TAREA ESCRITA 1 –
Por favor, transcribe sin ningún cambio el tramo del listado que va desde la línea que contiene "Windows Start button" hasta la línea que contiene "pos(632,314)", ambas incluidas.

FRAGMENTO DEL DOCUMENTO –
Hay un hombre que se mira al
espejo pero no reconoce su rostro. ¿Raymond Carver o Gordon Lish?
Un fantasma recorre el libro “De
qué hablamos cuando hablamos de amor”, una doble identidad. Un escritor
maldito, prototípico, con una infancia marcada por un padre alcohólico, de
quien toma su legado de embriaguez y no lo pierde hasta diez años antes de su
muerte y un editor que vio en lo que Carver contaba un universo propio, y para
el que decidió crear un continente tan innovador que situó a Carver en el foco
al que todos los escritores de una generación se mirarían, en el que aún hoy
muchos escritores de cuentos nos buscamos.
La situación desesperada de
Carver, su lucha por salir del alcoholismo, su primer matrimonio con Maryann
Burk destrozado, unas finanzas en bancarrota harán capitular a Carver no sin
una angustia que ha quedado reflejada en la correspondencia que mantuvo con
Lish, conservada en la Universidad de Indiana, al igual que todos los
manuscritos corregidos.

LISTADO FACILITADO –
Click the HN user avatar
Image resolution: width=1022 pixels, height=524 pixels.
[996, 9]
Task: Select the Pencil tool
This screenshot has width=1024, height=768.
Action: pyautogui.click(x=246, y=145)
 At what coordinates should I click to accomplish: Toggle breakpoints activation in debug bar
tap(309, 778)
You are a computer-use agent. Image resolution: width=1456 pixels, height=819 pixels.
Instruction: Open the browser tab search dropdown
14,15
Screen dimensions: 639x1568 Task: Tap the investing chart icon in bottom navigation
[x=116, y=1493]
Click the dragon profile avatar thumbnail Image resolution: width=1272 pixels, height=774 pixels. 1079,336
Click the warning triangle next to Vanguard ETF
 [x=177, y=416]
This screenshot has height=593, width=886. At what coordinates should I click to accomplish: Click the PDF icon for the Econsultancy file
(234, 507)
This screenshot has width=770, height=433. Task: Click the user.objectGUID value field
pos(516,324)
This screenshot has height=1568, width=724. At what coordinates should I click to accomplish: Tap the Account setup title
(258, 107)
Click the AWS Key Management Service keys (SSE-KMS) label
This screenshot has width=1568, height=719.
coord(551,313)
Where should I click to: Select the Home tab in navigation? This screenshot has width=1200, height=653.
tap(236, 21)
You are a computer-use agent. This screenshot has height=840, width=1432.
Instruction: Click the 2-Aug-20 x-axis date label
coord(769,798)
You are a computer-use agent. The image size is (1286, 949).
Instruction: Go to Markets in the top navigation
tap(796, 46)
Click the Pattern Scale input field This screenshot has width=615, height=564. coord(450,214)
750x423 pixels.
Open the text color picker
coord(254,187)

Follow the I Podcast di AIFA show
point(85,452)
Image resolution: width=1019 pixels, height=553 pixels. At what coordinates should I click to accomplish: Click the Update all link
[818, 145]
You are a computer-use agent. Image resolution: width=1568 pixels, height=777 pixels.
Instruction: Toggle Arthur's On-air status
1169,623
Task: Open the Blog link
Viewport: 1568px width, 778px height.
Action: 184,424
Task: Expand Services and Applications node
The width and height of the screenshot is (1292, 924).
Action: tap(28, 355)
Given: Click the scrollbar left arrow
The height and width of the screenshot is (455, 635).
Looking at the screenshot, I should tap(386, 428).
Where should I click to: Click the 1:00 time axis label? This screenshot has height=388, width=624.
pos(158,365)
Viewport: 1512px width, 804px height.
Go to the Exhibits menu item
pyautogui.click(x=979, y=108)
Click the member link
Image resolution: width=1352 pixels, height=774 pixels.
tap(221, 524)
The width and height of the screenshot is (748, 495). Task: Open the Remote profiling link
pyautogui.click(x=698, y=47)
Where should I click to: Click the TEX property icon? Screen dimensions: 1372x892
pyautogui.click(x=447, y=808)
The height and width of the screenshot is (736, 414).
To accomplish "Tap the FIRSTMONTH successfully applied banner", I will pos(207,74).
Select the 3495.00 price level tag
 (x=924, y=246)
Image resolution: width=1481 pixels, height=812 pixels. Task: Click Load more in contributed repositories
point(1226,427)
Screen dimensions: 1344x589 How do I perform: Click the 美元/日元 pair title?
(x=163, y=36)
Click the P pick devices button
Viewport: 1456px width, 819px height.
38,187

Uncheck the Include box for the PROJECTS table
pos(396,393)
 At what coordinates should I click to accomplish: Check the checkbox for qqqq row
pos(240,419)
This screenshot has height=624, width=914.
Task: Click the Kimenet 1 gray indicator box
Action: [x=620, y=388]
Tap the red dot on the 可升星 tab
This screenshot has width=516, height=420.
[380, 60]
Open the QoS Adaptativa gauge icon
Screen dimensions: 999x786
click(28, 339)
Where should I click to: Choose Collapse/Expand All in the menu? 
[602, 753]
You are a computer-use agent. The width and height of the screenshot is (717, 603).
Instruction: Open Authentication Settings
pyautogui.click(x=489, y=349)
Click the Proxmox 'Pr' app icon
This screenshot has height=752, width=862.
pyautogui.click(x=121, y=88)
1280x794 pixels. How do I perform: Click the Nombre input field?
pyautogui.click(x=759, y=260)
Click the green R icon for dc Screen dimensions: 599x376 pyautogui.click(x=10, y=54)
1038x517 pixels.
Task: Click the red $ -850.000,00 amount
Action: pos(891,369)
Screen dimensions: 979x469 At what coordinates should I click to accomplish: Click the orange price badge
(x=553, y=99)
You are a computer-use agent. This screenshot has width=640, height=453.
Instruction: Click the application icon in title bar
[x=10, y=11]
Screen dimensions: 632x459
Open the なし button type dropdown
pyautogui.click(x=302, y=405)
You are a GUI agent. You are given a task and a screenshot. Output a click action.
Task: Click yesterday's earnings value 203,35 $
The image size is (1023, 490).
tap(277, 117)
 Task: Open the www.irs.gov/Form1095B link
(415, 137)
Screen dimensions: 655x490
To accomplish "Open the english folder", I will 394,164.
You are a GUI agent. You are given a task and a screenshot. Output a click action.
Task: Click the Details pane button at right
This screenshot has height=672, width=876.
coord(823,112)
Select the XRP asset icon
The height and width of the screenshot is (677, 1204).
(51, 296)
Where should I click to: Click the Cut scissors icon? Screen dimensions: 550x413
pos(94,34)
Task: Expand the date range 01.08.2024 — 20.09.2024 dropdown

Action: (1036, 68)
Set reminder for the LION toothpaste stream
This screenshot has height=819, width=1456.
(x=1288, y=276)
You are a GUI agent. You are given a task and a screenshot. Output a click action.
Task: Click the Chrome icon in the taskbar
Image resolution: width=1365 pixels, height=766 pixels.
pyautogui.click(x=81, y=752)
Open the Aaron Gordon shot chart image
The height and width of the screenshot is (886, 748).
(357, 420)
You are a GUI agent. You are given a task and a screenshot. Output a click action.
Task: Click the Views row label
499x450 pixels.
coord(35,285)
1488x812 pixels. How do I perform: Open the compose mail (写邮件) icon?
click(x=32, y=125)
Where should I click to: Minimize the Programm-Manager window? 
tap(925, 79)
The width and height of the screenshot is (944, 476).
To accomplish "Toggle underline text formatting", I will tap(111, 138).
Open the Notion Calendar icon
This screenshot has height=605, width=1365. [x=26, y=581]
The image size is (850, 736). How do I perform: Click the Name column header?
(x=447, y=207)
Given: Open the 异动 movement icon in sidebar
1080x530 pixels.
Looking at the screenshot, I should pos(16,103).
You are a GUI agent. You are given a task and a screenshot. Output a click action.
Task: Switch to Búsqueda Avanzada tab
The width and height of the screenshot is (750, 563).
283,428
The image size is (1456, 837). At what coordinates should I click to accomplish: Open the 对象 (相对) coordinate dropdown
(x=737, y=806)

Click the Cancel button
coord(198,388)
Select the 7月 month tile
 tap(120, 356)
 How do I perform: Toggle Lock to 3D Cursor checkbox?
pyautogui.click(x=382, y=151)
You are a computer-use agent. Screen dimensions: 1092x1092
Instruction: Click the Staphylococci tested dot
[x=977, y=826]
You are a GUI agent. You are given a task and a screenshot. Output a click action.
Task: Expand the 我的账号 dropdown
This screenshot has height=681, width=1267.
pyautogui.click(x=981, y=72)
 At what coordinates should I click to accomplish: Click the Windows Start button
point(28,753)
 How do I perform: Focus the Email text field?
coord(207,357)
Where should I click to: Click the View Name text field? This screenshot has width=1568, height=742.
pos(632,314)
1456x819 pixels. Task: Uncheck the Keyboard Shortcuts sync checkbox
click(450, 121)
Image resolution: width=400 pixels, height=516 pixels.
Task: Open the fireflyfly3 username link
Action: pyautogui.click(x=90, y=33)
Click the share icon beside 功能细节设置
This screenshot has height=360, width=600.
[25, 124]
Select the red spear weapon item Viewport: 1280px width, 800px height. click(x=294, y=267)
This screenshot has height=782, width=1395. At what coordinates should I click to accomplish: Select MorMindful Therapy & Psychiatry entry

TAREA ESCRITA 2 –
Según el fragmento sobre Carver y Lish, ¿qué llevó a Carver a capitular? Explícalo en una a tres oraciones.

RESPUESTA ESCRITA 1 –
 At what coordinates should I click to accomplish: Click the Windows Start button
point(28,753)
 How do I perform: Focus the Email text field?
coord(207,357)
Where should I click to: Click the View Name text field? This screenshot has width=1568, height=742.
pos(632,314)

RESPUESTA ESCRITA 2 –
Lo llevó su situación desesperada. Luchaba por salir del alcoholismo, su primer matrimonio con Maryann Burk estaba destrozado y sus finanzas estaban en bancarrota.